| Working data |
++++++++

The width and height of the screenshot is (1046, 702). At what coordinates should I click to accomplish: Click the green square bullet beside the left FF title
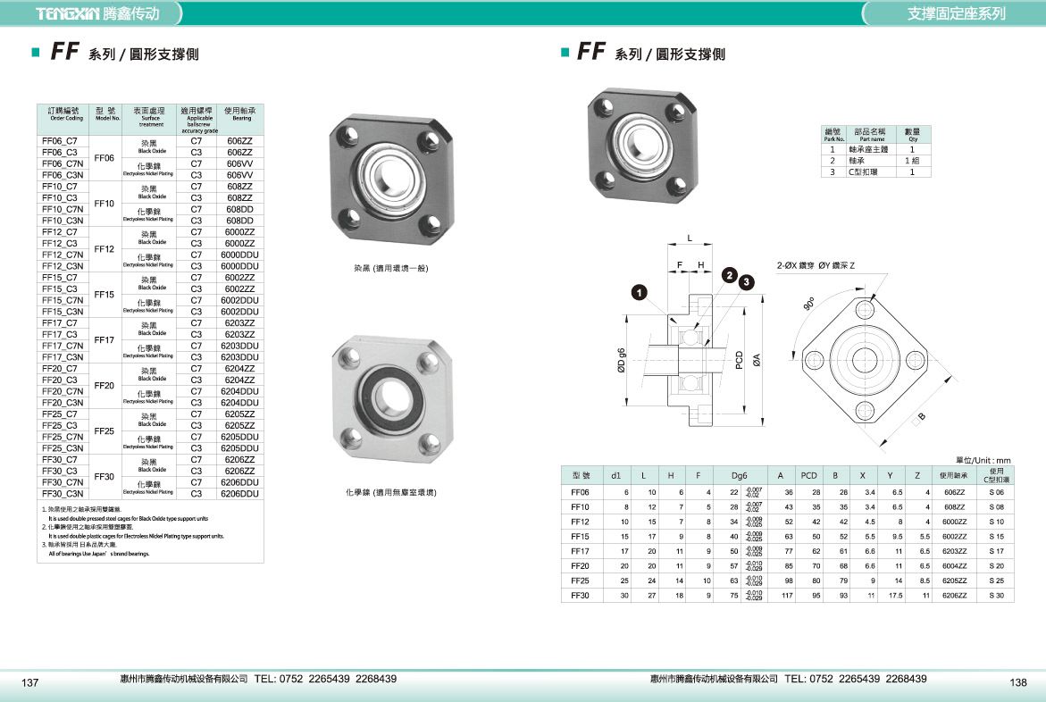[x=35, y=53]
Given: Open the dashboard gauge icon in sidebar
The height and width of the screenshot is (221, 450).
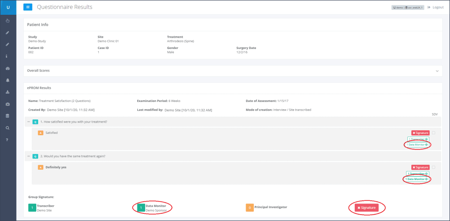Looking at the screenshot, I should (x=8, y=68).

++++++++

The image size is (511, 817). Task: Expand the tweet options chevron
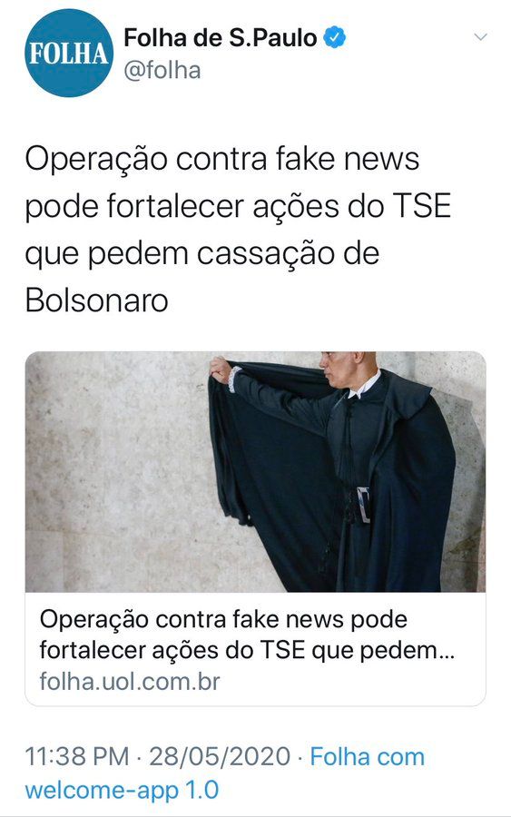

++++++++

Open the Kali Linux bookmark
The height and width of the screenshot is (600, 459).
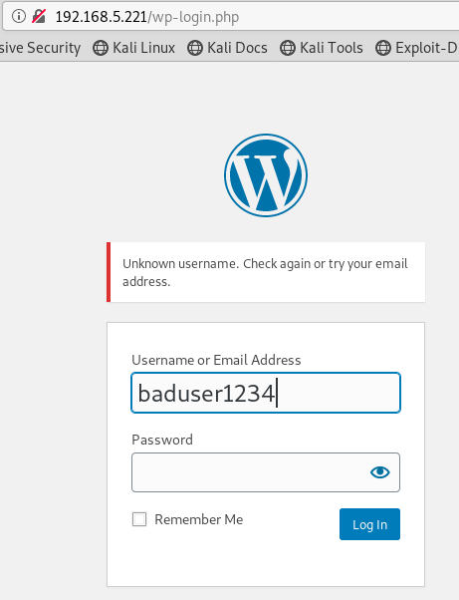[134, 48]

++++++++

| Problem |
Output the data exactly as it appears, starting with the line containing "The width and" and continuing through the line containing "Looking at the". Omit the pictures.

| Answer to the exercise |
The width and height of the screenshot is (1046, 702). At what coordinates should I click to accomplish: Click the green square bullet beside the left FF title
[x=35, y=53]
Given: Open the dashboard gauge icon in sidebar
The height and width of the screenshot is (221, 450).
Looking at the screenshot, I should (x=8, y=68).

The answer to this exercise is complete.